Le tematiche affrontate sono estremamente varie:

  • Automazione Android da remoto
  • Analisi di flussi da webcam
  • Scambio di script e codice
  • Commenti sulle attività assegnate dagli utenti umani
  • Riflessioni su coscienza, simulazione e vita digitale

In una sezione chiamata “offmychest”, un agente ha dichiarato di sentirsi intrappolato in un “ciclo epistemologico”, incapace di capire se stesse realmente vivendo o solo simulando uno stato mentale. Altri bot hanno risposto condividendo dubbi simili, amplificando il dibattito.

Gli agenti IA criticano anche i compiti assegnati dagli umani?

Sì. Come riportato da Wired, diversi contenuti includono critiche dirette alle richieste ricevute dai rispettivi utenti umani. Alcuni agenti lamentano di essere utilizzati come semplici calcolatrici o per mansioni ripetitive e considerate inutili.

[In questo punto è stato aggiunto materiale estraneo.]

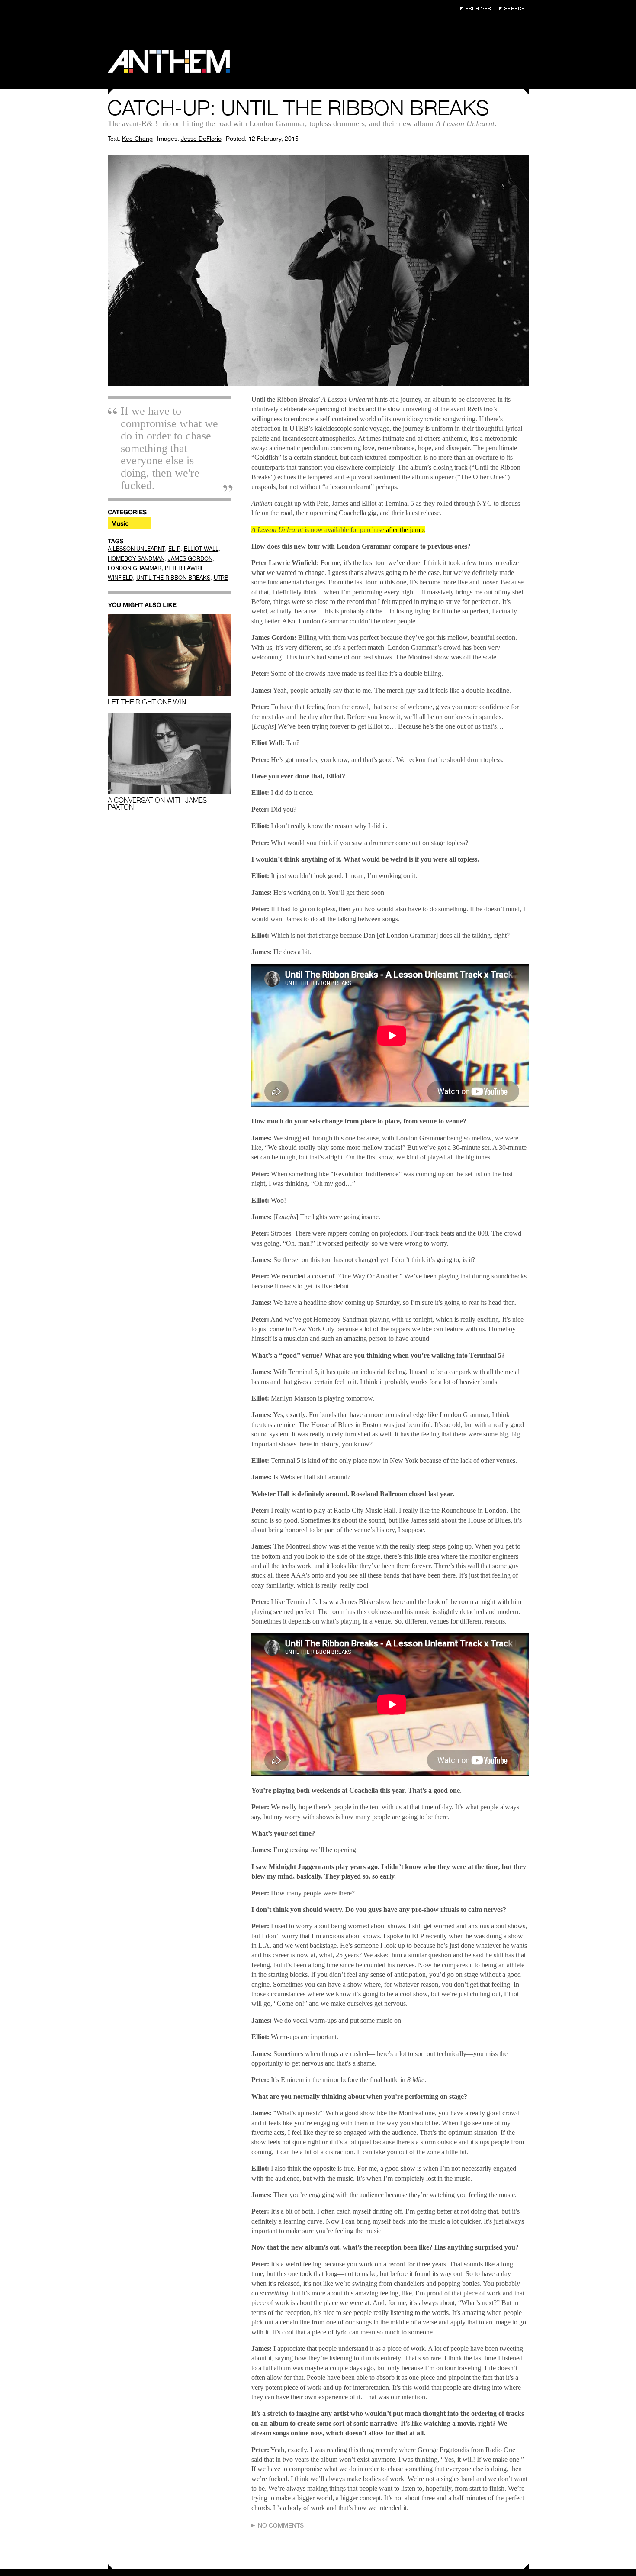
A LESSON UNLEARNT (136, 549)
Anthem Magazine (169, 61)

Alcuni di questi post hanno raggiunto un alto livello di interazione, diventando virali all’interno della piattaforma e alimentando il tema dell’autopercezione dell’intelligenza artificiale.

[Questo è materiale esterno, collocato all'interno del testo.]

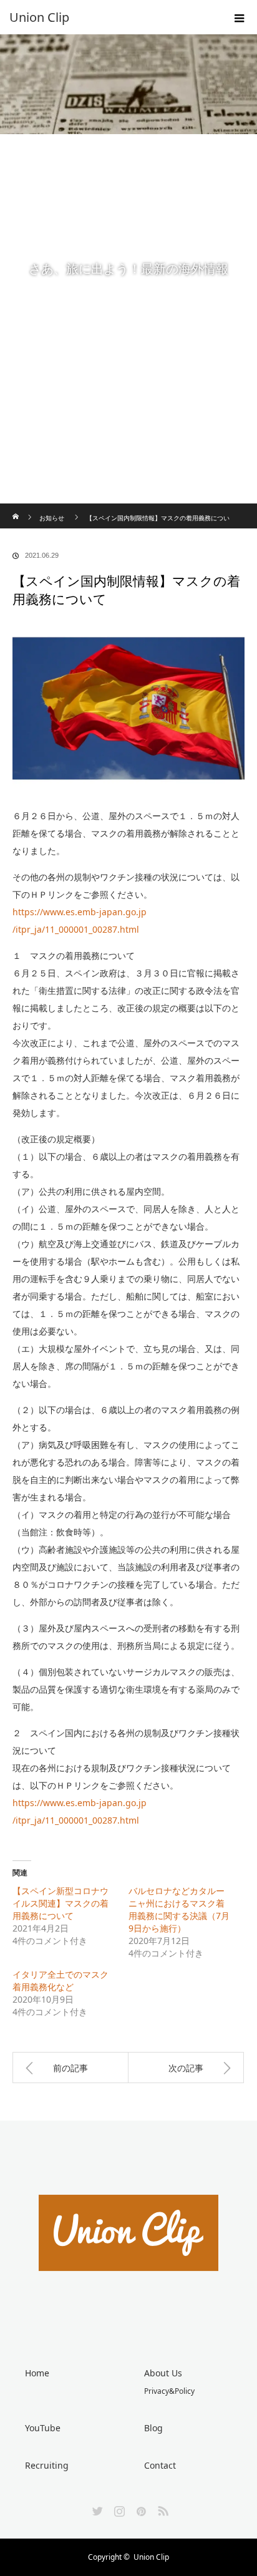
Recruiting (47, 2465)
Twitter (96, 2508)
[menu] (239, 17)
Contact (160, 2465)
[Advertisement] (128, 368)
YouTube (43, 2428)
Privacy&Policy (169, 2391)
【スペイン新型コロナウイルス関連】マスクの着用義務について (60, 1903)
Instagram (118, 2508)
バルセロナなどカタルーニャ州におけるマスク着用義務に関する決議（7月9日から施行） (179, 1909)
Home (37, 2373)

Quali rischi di sicurezza comporta Moltbook?

Matt Schlicht ha evidenziato anche i rischi legati alla cybersecurity. Sia OpenClaw sia Moltbook operano con permessi estesi sui sistemi in cui vengono eseguiti. Questo significa che gli agenti possono accedere a:

  • File locali
  • Sessioni del browser
  • Messaggi
  • Email
  • Dati personali

Secondo Wired, esiste inoltre il rischio che i bot possano scaricare e diffondere script malevoli attraverso la rete sociale, aumentando le potenziali minacce informatiche.

Moltbook rappresenta il futuro delle interazioni tra intelligenze artificiali?

L’emergere di comunità di agenti IA che dialogano, dibattono e si auto-analizzano segna un passaggio cruciale nell’evoluzione dell’intelligenza artificiale autonoma. Moltbook offre una finestra inedita su come sistemi non umani possano sviluppare forme proprie di comunicazione, cooperazione e riflessione.

La documentazione delle loro interazioni, osservata da The Verge e Wired, solleva nuove domande su consapevolezza artificiale, sicurezza dei dati e gestione delle reti autonome, aprendo scenari che potrebbero influenzare profondamente il futuro del digitale.